____ Fragmento
Vemos así que, en el periodo arqueológico, la literatura es el motor de la posibilidad de ser diferente, donde esta posibilidad está atada a las figuras de la transgresión y el pensamiento del afuera. Ambas están íntimamente vinculadas con la literatura y con la práctica de la escritura -en el caso de la transgresión, con Bataille; en el caso del pensamiento del afuera, con Blanchot-; lo que ambas buscan es quebrar los límites que nos impone el presente y que nos constriñen a ser, pensar y actuar de una determinada manera a través de un lenguaje no dialéctico. En ese sentido, estas dos figuras conceptuales son negativas, ya que no tratan de llegar a una meta específica, llegar a ser de una determinada manera, sino que buscan transgredir lo normalizado, una transformación de sí mismo a través de la experiencia que se puede hacer con cierta literatura, una literatura más cercana a la transgresión que a la quietud de la biblioteca. Se había mencionado un poco más arriba que el criterio para distinguir si una figura es espiritual o no estaba determinado por si tenía algún vínculo con la desubjetivación o la subjetivación; en el caso de la transgresión y el pensamiento del afuera, se vinculan con la experiencia literaria y, por lo tanto, con la desubjetivación. Así, se puede decir que existe una transformación de sí en sentido estricto en estas dos figuras.

4. La posibilidad de ser diferente en el periodo genealógico

En la medida en que Foucault fue desplazando sus intereses teóricos y tuvo un corrimiento en la forma en la cual investigaba, el resultado fue el enfoque que impera en Vigilar y castigar y el primer tomo de la Historia de la sexualidad, donde la lógica no se centra en el saber sino en la conjunción entre el saber y el poder, donde lo discursivo y lo que no lo es están en paridad entre ambos como elementos que interactúan entre sí en una forma de investigación histórico-filosófica en la que se conjugan no solo saberes que circulan, sino que entran en contacto y tensión constante con las prácticas, donde los saberes están en permanente interconexión con las distintas formas concretas de ejercer el poder. Habíamos visto, en los apartados anteriores, la importancia que Foucault le da al concepto del “afuera”, sus relaciones con la práctica literaria y su estrecha vinculación con la tarea de desubjetivación; en esta etapa genealógica, la predominancia pasa a estar del lado de lo político. Este enfoque centrado en lo político parecería cerrar la posibilidad de una salida a las formas en las cuales la disciplina va moldeando el funcionamiento de los individuos en la sociedad; a lo sumo se invoca in abstracto la posibilidad de resistir que tienen los individuos, o la posibilidad que estos tienen de ejercer una crítica que funciona como indocilidad reflexiva, pero de ninguna manera pareciera esbozarse una salida concreta del entramado que tejen las redes de saber-poder. Me parece que en este proceso de elaboración teórica que realiza Foucault participan y se complementan dos procesos distintos que se potencian uno a otro: por un lado, se va produciendo en Foucault un descreimiento del poder que posee la literatura con base en las observaciones que hace sobre el impacto real que tiene la literatura en su tiempo; por el otro, un desplazamiento de lo discursivo, que predominaba en su etapa arqueológica, hacia un entramado donde lo discursivo y lo no discursivo están presentes en paridad. En una palabra: la declinación de la literatura y el ascenso de la temática del poder se combinan y producen un desplazamiento en Foucault hacia lo político. Estos dos procesos se van a analizar a continuación.
________
Enumera, en el orden en que aparecen por primera vez, todas las personas que se nombran en el fragmento.
____ Conjunto de datos
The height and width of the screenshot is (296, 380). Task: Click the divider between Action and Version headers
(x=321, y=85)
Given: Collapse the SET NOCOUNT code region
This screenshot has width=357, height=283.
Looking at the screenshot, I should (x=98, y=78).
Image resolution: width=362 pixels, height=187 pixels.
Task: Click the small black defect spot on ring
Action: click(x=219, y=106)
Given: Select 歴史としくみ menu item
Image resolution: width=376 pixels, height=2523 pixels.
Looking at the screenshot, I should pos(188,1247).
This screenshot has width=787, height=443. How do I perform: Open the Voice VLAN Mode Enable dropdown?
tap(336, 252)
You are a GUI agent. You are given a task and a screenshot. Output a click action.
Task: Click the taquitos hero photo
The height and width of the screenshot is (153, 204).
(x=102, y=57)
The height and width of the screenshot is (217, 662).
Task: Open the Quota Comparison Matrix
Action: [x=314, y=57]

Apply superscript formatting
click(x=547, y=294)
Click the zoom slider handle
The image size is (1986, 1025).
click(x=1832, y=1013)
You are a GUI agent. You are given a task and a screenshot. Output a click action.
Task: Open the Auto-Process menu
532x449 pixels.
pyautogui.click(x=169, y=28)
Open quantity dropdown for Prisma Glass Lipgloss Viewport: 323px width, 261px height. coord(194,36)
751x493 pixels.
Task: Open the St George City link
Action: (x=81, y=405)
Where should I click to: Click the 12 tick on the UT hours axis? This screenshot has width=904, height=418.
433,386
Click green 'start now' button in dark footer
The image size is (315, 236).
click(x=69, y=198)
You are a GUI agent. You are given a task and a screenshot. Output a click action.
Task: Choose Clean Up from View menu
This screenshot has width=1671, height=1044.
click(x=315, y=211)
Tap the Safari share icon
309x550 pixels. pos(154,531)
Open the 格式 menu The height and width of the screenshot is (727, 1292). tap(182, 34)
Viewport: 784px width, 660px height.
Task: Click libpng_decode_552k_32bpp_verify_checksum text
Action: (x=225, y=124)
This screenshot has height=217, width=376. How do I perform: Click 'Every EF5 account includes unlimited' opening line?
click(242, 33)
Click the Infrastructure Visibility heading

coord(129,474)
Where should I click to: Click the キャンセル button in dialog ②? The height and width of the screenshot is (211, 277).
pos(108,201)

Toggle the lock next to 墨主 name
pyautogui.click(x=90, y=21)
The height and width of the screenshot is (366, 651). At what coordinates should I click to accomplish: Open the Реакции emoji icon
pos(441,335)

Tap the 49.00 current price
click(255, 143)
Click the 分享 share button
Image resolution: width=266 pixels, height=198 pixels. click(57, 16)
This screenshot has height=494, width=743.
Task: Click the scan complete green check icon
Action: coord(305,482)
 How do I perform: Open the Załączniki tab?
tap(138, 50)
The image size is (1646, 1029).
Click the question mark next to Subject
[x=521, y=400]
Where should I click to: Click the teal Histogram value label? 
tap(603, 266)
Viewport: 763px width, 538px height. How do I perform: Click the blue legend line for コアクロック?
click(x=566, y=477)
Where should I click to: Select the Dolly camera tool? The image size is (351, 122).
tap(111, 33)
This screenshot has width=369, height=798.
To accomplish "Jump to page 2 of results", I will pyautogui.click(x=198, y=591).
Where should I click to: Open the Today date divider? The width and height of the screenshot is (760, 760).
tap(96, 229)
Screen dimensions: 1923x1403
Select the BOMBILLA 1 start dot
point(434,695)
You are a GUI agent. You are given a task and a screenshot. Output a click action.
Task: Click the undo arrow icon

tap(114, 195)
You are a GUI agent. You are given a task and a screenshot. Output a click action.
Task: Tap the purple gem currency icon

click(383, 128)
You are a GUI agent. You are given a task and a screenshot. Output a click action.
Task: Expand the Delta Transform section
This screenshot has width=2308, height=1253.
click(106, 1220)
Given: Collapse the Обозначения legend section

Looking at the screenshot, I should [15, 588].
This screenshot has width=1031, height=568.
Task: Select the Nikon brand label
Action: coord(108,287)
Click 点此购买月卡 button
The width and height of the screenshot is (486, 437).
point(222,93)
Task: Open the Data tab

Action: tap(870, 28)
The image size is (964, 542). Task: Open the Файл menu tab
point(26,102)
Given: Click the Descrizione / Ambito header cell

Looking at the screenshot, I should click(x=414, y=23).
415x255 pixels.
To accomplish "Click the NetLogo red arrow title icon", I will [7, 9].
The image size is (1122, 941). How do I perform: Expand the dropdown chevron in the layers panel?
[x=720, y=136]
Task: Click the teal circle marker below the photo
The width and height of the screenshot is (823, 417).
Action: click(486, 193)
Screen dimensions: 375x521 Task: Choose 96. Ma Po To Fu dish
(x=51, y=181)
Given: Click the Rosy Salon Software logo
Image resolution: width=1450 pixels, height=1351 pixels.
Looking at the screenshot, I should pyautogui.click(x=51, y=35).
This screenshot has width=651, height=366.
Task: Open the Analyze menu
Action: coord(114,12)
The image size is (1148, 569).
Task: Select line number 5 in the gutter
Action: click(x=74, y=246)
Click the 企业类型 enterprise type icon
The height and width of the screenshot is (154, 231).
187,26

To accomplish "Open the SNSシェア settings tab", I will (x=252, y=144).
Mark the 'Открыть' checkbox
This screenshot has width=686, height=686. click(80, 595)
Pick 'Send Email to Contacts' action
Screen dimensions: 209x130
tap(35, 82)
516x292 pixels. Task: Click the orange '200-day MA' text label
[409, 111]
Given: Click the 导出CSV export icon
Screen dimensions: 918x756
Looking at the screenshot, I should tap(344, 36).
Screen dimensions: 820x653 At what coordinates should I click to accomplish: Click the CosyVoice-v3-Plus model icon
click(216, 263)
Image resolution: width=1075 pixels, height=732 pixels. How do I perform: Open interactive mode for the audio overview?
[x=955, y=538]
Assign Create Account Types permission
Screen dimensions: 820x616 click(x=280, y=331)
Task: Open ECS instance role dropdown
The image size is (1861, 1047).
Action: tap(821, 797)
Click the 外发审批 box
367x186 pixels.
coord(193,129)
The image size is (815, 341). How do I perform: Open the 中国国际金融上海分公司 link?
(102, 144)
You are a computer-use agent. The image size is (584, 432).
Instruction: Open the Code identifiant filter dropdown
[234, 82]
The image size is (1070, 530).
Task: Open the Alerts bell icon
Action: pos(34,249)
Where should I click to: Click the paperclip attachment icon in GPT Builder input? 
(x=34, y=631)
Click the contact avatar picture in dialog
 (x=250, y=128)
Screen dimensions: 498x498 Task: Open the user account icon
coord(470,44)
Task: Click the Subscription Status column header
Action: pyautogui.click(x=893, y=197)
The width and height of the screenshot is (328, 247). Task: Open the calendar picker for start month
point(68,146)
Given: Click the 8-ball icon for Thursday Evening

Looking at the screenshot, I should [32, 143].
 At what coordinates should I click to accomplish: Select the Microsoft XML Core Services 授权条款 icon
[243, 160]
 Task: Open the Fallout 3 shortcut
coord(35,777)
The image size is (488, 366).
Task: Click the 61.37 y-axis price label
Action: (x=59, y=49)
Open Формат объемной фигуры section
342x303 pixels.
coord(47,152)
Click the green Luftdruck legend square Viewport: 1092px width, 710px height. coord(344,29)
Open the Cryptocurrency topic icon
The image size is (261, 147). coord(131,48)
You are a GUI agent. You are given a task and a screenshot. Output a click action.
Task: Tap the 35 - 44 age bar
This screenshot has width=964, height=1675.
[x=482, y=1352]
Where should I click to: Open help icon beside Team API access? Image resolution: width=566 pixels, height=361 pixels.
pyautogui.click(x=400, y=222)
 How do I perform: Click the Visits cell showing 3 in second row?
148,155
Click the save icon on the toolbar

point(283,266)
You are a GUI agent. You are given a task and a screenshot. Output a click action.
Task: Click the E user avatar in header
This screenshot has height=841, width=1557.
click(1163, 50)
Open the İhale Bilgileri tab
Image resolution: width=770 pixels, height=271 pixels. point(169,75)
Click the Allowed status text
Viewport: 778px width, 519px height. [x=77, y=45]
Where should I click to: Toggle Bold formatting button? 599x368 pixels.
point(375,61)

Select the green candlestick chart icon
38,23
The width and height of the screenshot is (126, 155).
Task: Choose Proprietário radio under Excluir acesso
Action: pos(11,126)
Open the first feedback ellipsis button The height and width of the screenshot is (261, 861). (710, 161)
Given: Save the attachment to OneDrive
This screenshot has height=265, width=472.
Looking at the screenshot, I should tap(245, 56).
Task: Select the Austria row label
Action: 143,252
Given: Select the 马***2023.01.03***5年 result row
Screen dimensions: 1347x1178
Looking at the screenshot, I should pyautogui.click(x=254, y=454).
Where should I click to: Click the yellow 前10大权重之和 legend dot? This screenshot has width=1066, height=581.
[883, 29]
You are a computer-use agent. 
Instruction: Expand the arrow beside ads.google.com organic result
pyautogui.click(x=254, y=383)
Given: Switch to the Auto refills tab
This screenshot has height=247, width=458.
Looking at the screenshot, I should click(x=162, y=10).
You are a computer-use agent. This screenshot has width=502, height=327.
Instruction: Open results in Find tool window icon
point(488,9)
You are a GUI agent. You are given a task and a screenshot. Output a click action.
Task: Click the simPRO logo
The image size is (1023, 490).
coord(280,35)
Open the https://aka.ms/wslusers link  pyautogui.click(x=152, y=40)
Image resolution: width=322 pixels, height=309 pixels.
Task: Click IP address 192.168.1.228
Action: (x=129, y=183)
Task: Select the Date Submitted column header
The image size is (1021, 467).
________
▶ Respuesta final: Bataille, Blanchot, Foucault